En consequence, le retard technologique, le depart de ceux qui se sont heurtes a ce systeme qui d'une main cree des rentes au prix evident d'une segregation (de fait, si l'un existe l'autre vient avec).
Ce qui explique que meme si M Fert fit un pas decisif, le leader dans le domaine n'est pas ici, simplement on "utilisa" en une entreprise adoubee les performances nouvelles, sans demultiplication reelle dans le marche.
Si les francais s'accomodent de cela, c'est qu'en fait ils consentent, et bien du monde profite de cet etat "stationary".
La realite, celle connue des experts en intelligence economique (pas la declinaison francaise qui consiste a preserver les circuits etablis et decrits plus haut, mais le concept plein Americain qui est a finalite de differenciation competitive) est que le retard francais est enorme, que des "hauts parleurs" occupent le debat de facon trompeuse, que la realite est tres different des verites francaises construites. Ce systeme est a l'economie en voie de globalisation ce que l'alchimie est a la chimie, la chandelle a l'ampoule electrique (puisqu'on pretend eclairer le monde, parlons des lumieres...)
Des gens brillants, des decouvreurs, des inventeurs, pas d'interet reel pour la concretisation, l'orchestration dans le marche, un environnement
administratif-juridique-fiscal, et une culture anti-economique, voila le contexte.
La reaction de bien des porteurs de projets, est le depart justifie, totalement justifie, pas seulement pour raison fiscale, mais bien plus souvent que
reconnu, en fait on part chercher le systeme favorable, les programmes de recherche, les marches, et la culture economique/.
Le resultat local, ce qui reste, est assez interessant a noter. Le PIB, la Valeur Ajoutee donc est en faible croissance, bien en dessous de la moyenne
mondiale, et donc cela se mesure en relatif, une regression relativement à la moyenne.
Pour bien apprecier le "plantage", l'echec du systeme francais, lire :
Regional GDP per inhabitant in the EU27 (Eurostat)

......

# QUESTIONS:
1. Dites si chacune des affirmations suivantes concorde avec le texte sur le retard économique français, en répondant par oui ou non et en citant à l'identique les mots du texte qui permettent de trancher. (a) Selon le texte, le leader dans le domaine où M Fert fit un pas décisif se trouve en France. (b) Le texte affirme que les porteurs de projets partent uniquement pour raison fiscale. (c) Le texte indique que le PIB est en faible croissance, en dessous de la moyenne mondiale.
2. Poursuivez le texte sur le retard économique français au-delà de sa dernière ligne.

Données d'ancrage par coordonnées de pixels
......

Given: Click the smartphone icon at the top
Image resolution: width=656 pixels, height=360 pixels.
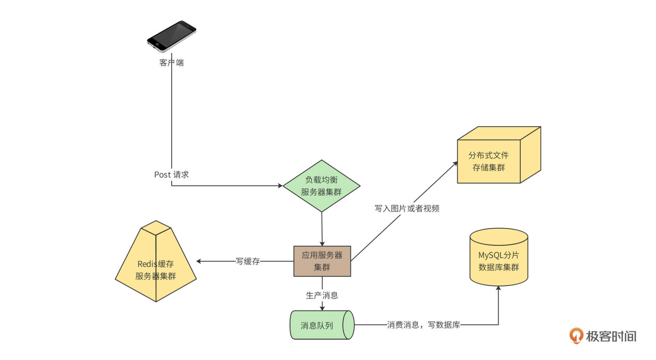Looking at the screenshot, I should (172, 36).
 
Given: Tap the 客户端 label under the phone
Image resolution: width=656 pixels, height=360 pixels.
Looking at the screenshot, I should (172, 63).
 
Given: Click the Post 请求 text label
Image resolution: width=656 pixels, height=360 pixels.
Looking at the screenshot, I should (172, 175).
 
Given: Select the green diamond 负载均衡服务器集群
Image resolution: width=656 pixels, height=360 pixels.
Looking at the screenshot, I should (322, 186).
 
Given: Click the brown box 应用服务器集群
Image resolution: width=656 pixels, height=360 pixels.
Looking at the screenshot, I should (322, 261).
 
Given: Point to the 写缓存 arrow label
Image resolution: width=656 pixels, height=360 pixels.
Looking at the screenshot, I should (248, 261).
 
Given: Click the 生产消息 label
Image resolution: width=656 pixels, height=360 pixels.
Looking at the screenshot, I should (322, 295).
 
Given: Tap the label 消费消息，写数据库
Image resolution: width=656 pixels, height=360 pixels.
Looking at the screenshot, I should (423, 325).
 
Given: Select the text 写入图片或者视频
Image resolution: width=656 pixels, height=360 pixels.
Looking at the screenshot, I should (407, 208).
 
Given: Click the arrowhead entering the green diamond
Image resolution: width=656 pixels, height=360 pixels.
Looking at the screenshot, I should (280, 186).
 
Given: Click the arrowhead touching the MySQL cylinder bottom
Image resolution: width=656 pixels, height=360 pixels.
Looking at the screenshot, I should (498, 288).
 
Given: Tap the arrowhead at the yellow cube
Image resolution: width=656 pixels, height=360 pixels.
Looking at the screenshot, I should (455, 164).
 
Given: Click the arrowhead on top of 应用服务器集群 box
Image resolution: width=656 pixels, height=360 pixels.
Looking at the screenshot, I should (322, 244).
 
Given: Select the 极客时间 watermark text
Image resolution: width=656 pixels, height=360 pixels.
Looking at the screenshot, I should (611, 336).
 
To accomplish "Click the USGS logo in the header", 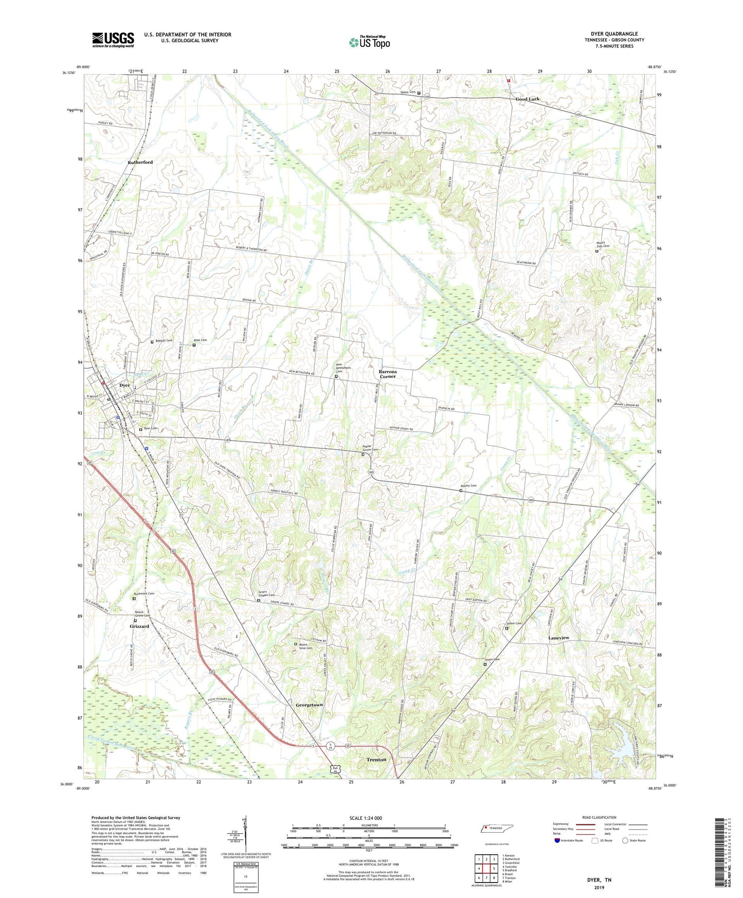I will (113, 40).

......

# RÉSULTATS DE L'EXERCICE:
1.
(a) Non : « le leader dans le domaine n'est pas ici ».
(b) Non : « pas seulement pour raison fiscale ».
(c) Oui : « est en faible croissance, bien en dessous de la moyenne ».

2.
Link:
http://europa.eu/rapid/pressReleasesAction.do?reference=STAT/07/23&format=HTML&aged=1&language=EN&guiLanguage=en
"The three leading regions in the ranking of regional GDP per inhabitant in 2004 were Inner London in the United
Kingdom (303% of the average), the Grand Duchy of Luxembourg (251%) and Bruxelles/Brussels in Belgium
(248%). Among the 46 regions exceeding the 125% level, eight each were in Germany and the United Kingdom,
seven in Italy, five in the Netherlands, four in Austria, three each in Belgium and Spain, two in Finland, one
region each in the Czech Republic, Ireland, >>>France<<<, Slovakia and Sweden, and the Grand Duchy of
Luxembourg."
Luxembourg 251,0%
Ireland 141,4%
Netherlands 130,0%
Austria 128,7%
Denmark 124,5%
Belgium 124,4%
UK 123,0%
Sweden 120,3%
Germany 115,8%
Finland 115,5%
>>> France 112,3% <<<
Italy 107,4%
Spain 100,7%
14 others are below 100% 21503€ per inhabitant (from babies to retired)
AND
Many European countries have lower per capita GDP than the
majority of states in the USA, ranking all the states of the USA and the European countries in terms of per capita GDP (fixed money terms, PPP-adjusted) you
will compare France with Oklahoma or Arkansas (ranking 46-47th states)!
Once all this said, what's your conclusion? Failure ? Ideology of greatness ?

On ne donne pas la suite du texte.